INSTRUCTIONS TO FOLLOW -> From the entries below, retype only the lines from the one with "Site Safety Index (SSI) (97, 814)" through the one with "ISA 99 (159, 1713)", exactly as written.

DATA TO PROCESS ->
# # # #

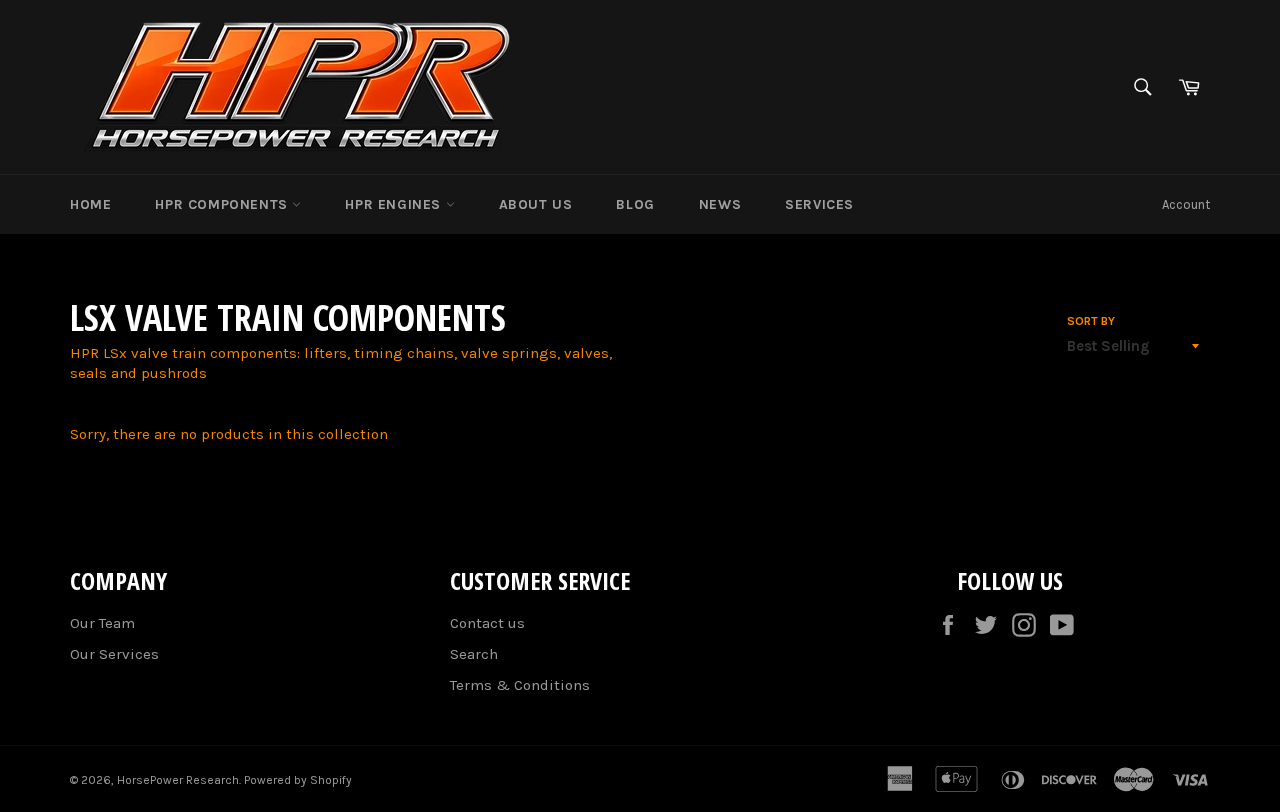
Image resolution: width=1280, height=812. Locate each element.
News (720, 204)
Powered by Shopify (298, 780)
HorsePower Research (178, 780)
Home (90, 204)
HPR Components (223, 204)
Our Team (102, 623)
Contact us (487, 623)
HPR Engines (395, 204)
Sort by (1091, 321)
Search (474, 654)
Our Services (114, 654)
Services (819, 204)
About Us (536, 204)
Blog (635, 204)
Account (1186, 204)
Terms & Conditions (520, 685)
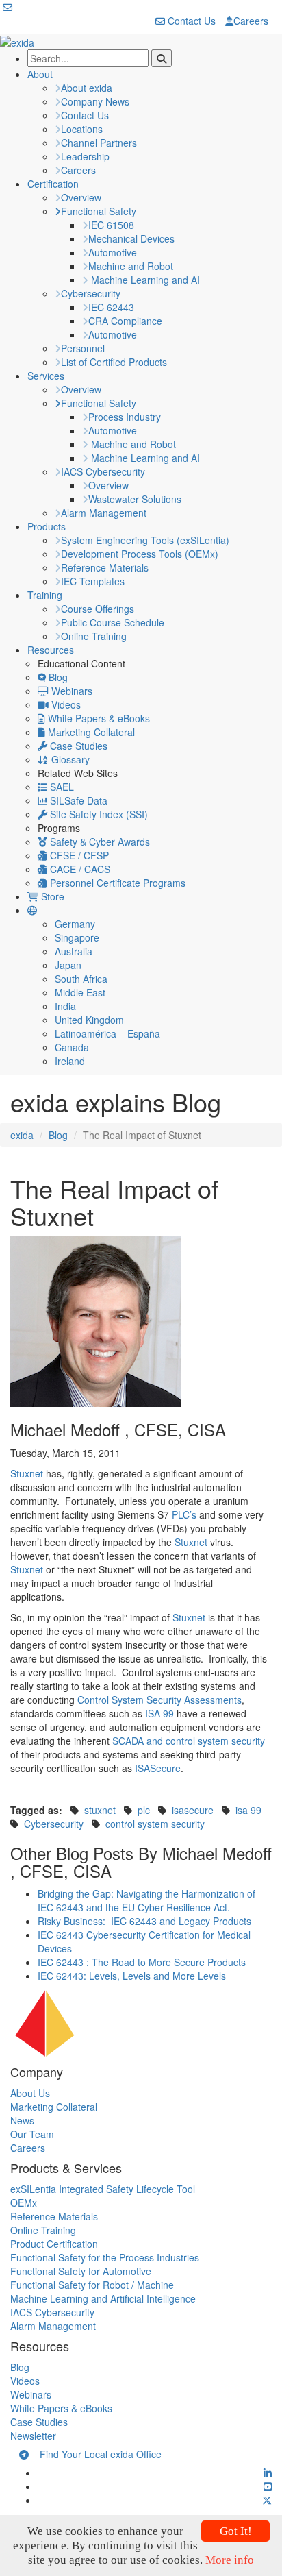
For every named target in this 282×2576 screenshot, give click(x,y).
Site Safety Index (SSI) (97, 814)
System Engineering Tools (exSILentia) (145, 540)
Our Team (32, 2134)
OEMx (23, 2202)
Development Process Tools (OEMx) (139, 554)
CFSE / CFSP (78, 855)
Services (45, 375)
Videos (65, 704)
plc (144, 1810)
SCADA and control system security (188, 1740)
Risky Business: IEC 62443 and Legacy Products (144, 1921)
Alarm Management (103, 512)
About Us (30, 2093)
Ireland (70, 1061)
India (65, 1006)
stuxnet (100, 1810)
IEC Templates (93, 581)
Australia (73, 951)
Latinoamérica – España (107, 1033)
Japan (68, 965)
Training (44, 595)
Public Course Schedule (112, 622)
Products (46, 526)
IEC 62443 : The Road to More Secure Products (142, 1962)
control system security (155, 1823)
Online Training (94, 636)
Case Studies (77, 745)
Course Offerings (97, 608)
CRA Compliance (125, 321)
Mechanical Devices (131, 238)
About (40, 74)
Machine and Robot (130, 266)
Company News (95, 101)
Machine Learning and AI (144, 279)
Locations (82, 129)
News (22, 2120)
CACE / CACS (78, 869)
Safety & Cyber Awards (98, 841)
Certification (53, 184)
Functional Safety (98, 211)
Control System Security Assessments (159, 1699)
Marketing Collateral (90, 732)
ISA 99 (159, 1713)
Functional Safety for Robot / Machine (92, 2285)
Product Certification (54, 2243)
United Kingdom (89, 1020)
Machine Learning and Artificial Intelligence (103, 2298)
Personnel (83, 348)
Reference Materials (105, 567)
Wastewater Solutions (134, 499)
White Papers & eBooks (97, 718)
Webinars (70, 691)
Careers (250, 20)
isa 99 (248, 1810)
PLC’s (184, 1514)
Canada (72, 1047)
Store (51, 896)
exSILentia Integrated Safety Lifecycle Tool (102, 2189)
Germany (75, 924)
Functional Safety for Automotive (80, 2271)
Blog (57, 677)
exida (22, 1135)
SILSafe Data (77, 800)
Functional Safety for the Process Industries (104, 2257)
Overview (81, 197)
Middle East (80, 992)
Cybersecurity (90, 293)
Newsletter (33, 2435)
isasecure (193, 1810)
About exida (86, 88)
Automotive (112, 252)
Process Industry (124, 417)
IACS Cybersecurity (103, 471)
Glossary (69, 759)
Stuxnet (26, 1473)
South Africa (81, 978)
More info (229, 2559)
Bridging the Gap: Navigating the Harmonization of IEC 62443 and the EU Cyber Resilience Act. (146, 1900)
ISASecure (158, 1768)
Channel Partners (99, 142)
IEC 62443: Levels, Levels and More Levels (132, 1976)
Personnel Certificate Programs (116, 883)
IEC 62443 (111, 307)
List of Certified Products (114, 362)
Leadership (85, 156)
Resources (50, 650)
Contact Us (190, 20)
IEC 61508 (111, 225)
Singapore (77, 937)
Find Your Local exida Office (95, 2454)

# # # #

ANSWER TO THE EXERCISE ->
Site Safety Index (SSI) (97, 814)
System Engineering Tools (exSILentia) (145, 540)
Our Team (32, 2134)
OEMx (23, 2202)
Development Process Tools (OEMx) (139, 554)
CFSE / CFSP (78, 855)
Services (45, 375)
Videos (65, 704)
plc (144, 1810)
SCADA and control system security (188, 1740)
Risky Business: IEC 62443 and Legacy Products (144, 1921)
Alarm Management (103, 512)
About Us (30, 2093)
Ireland (70, 1061)
India (65, 1006)
stuxnet (100, 1810)
IEC Templates (93, 581)
Australia (73, 951)
Latinoamérica – España (107, 1033)
Japan (68, 965)
Training (44, 595)
Public Course Schedule (112, 622)
Products (46, 526)
IEC 62443 : The Road to More Secure Products (142, 1962)
control system security (155, 1823)
Online Training (94, 636)
Case Studies (77, 745)
Course Offerings (97, 608)
CRA Compliance (125, 321)
Mechanical Devices (131, 238)
About (40, 74)
Machine and Robot (130, 266)
Company News (95, 101)
Machine Learning and AI (144, 279)
Locations (82, 129)
News (22, 2120)
CACE / CACS (78, 869)
Safety & Cyber Awards (98, 841)
Certification (53, 184)
Functional Safety (98, 211)
Control System Security Assessments (159, 1699)
Marketing Collateral (90, 732)
ISA 99 (159, 1713)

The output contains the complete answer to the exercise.